The London, Tel Aviv and Boston-based business cut its pre-tax loss to $176m, down from $266m the previous year while managing to spend more than $40m acquiring other tech businesses.

The acquisitions comprise Israeli security ‘posture management’ tool Enso, bought in June last year for $32.6m; Portuguese pull request platform Reviewpad bought in October 2023 for $7.3m; and Israeli ‘runtime vulnerability’ software developer Heliosphere, acquired in December for $2.9m.

The acquisitions helped Snyk grow its turnover by an impressive 50% over the year to top $220m, with around four-fifths of revenues coming from customers in either the UK or the US. The higher sales were “due to the increased customer adoption and expansion of its product platform,” Snyk said.

A 10% cut in employee numbers, amounting to just over 100 layoffs, also helped Snyk pare back its losses by reducing the wage bill by 5%, the company said.

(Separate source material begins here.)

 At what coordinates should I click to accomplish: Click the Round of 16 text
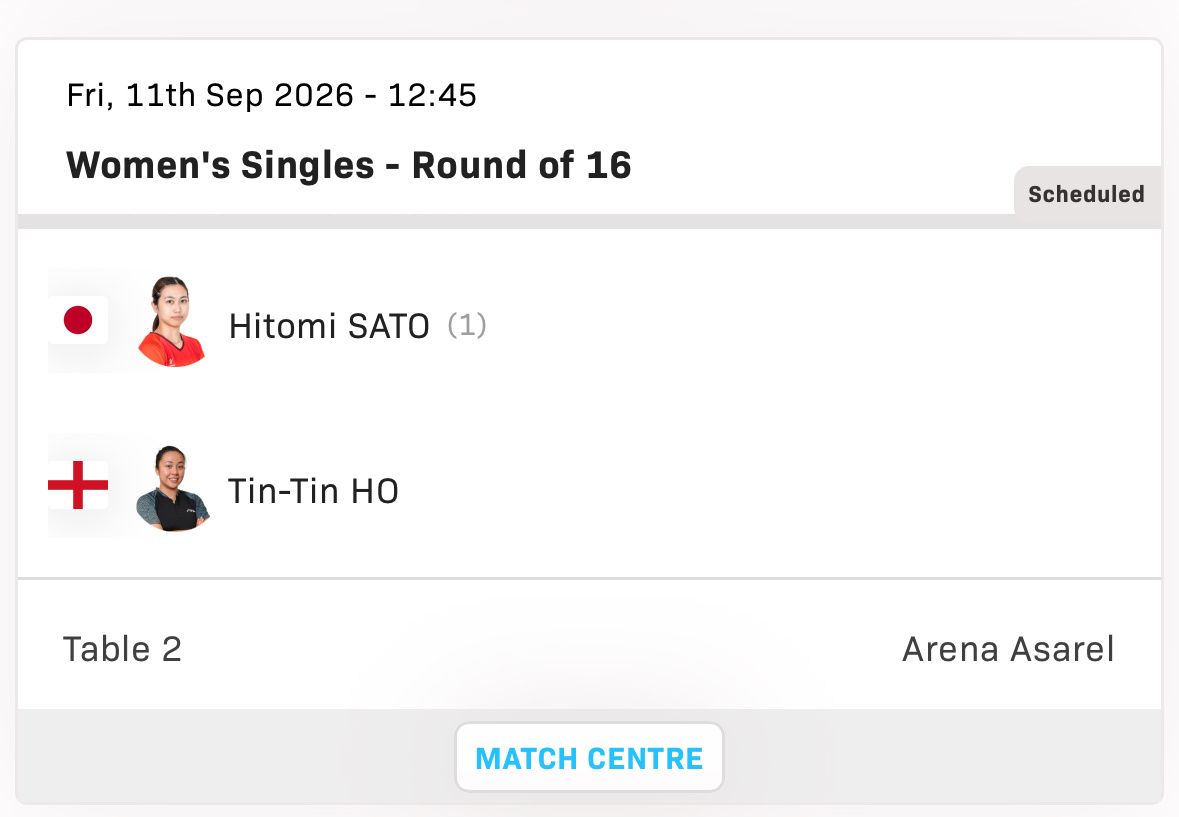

Snky continues to hold just over $350m in cash, its accounts show, meaning it would be able to continue operating at current loss levels for another two years before being forced to raise more funds from shareholders. Snyk said the reduction in cash came in part as a result of investment in debt securities.

The company was valued at $8.5 billion after securing $530 million in a 2021 funding round.